> **EXCERPT TO READ**
Aftermarket bezels, bezel inserts, crowns, crystals, hands, straps… the list goes on and on. Some have applied ceramic coatings to give their SKX a blackout look. Others have swapped the 7S26 movement for another with complications such as a GMT, essentially making a completely new watch.
Unfamiliar with the watch modification hobby? Fear not. Seiko SKX modding communities thrive on online forums and they’re quite receptive to newcomers.
Never modded a wristwatch before? You’re with the majority of watch collectors. Nevertheless, tutorials and how-to’s are also plentiful, in written or video format.
A popular first mod for those looking into SKX customization seems to be a bezel insert change. For example, for around $50 you can outfit your SKX with a shiny new ceramic bezel insert. However, by the time you’ve learned how easy it is to modify your SKX, you’re likely already hooked and the modding expenses are sure to increase from that point forward.
Seiko SKX Price Point
Lastly, though certainly not least important, is the price point of the Seiko SKX. As mentioned above, even after discontinuation, you can pick up a standard SKX007 (Black dial / black bezel) for less than $500.
That’s a renowned dive watch style with a solid automatic movement, day-date complication, and tons of mod options for less than $500. You’ll be hard-pressed to find a better deal especially considering the popularity of the SKX. Such demand for watch models generally equates to thousand-dollar premiums in the watch industry.

> **TASK INSTRUCTIONS**
Write the next few paragraphs of the Seiko SKX text, picking up after its last sentence. The material after this point comes from a separate source and has no connection to the Seiko SKX text.

> **DATASET EXCERPT**

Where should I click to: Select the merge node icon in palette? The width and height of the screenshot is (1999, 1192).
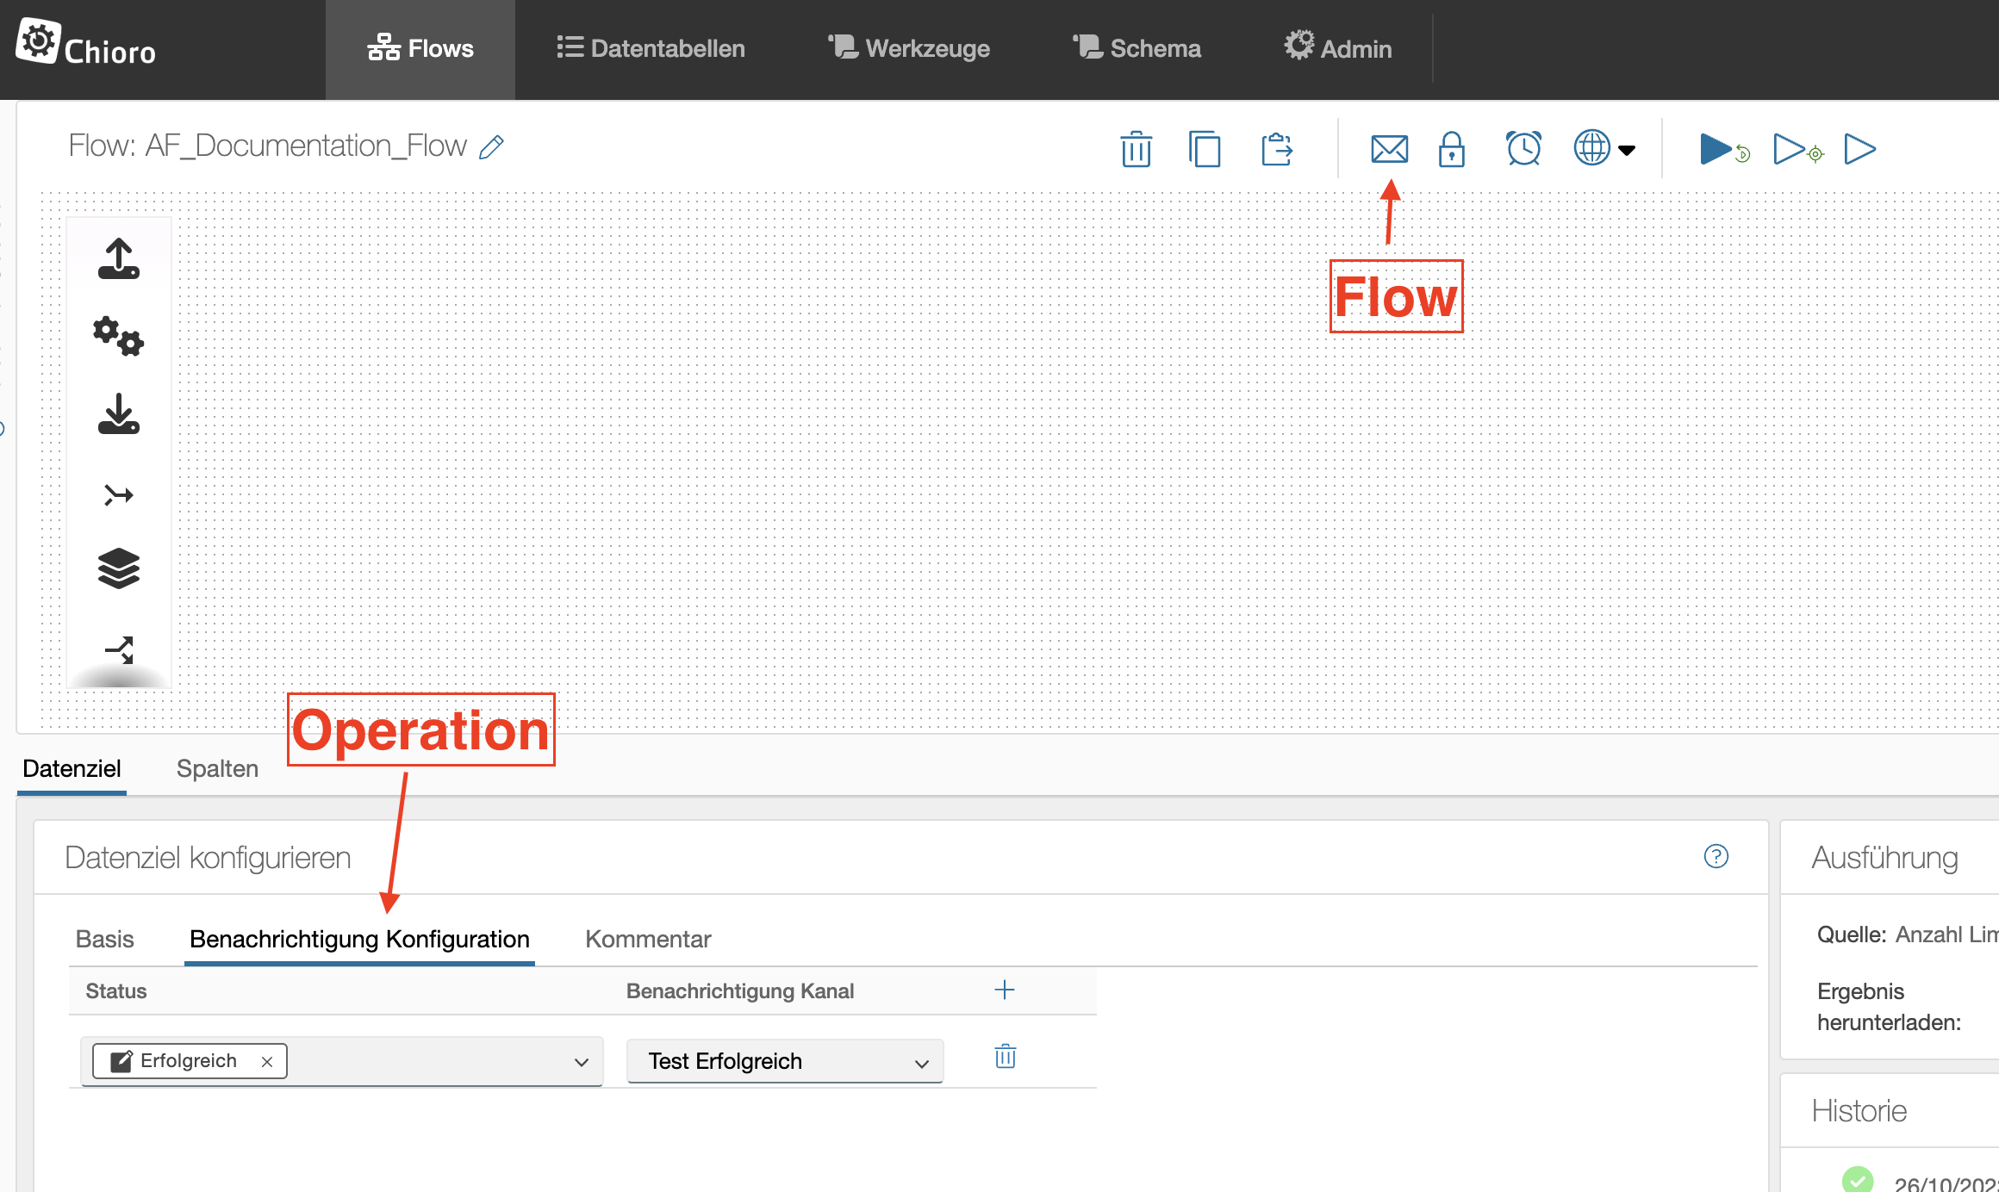click(x=118, y=494)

> **EXERCISE RESULT**
Luckily for those with smaller budgets, Seiko has managed to create this microcosm within the luxury watch sector where you can fulfill your watch collecting desires for hundreds as opposed to thousands of dollars.
Should I Buy A Seiko SKX?
Taking into account all of the above points, there’s only one question left to ask: Should you buy a Seiko SKX?
Yes. If you’re this far into researching the SKX, it’s likely that you’re already captivated by the looks of the watch. And if you like how it looks, you’re going to like how it wears.
After this, there are really no aspects of the watch that could prevent you from enjoying it fully. The water resistance ensures you never have to take it off and the robust construction ensures it will keep recording the time and date accurately. All that’s left is to consider how much you may want to modify it, but even if you make no modifications to your SKX, you’re going to be satisfied with the original configuration.
Which Seiko SKX to Buy?
Deciding which SKX model to buy is akin to deciding which ice cream flavor you want. There are tons of options for you to pick from and they’re all good. In the end, it comes down to what you’re looking for.
If you think the standard 42.5mm case diameter is too big for you, smaller case sizes are available.
Meanwhile, if you don’t fancy the black rubber strap, some SKXs are sold with a Seiko version of the Jubilee bracelet.
Otherwise, there’s the SKX011 with a bright orange dial if you don’t want a black or dark blue dial. Still not happy with the OEM dial color options? There are countless dial mods available online. And if you’re not savvy enough to change it yourself, a local watchmaker can take care of it in short order (for a fee.)
Seiko SKX Made In Japan – Is There A Difference?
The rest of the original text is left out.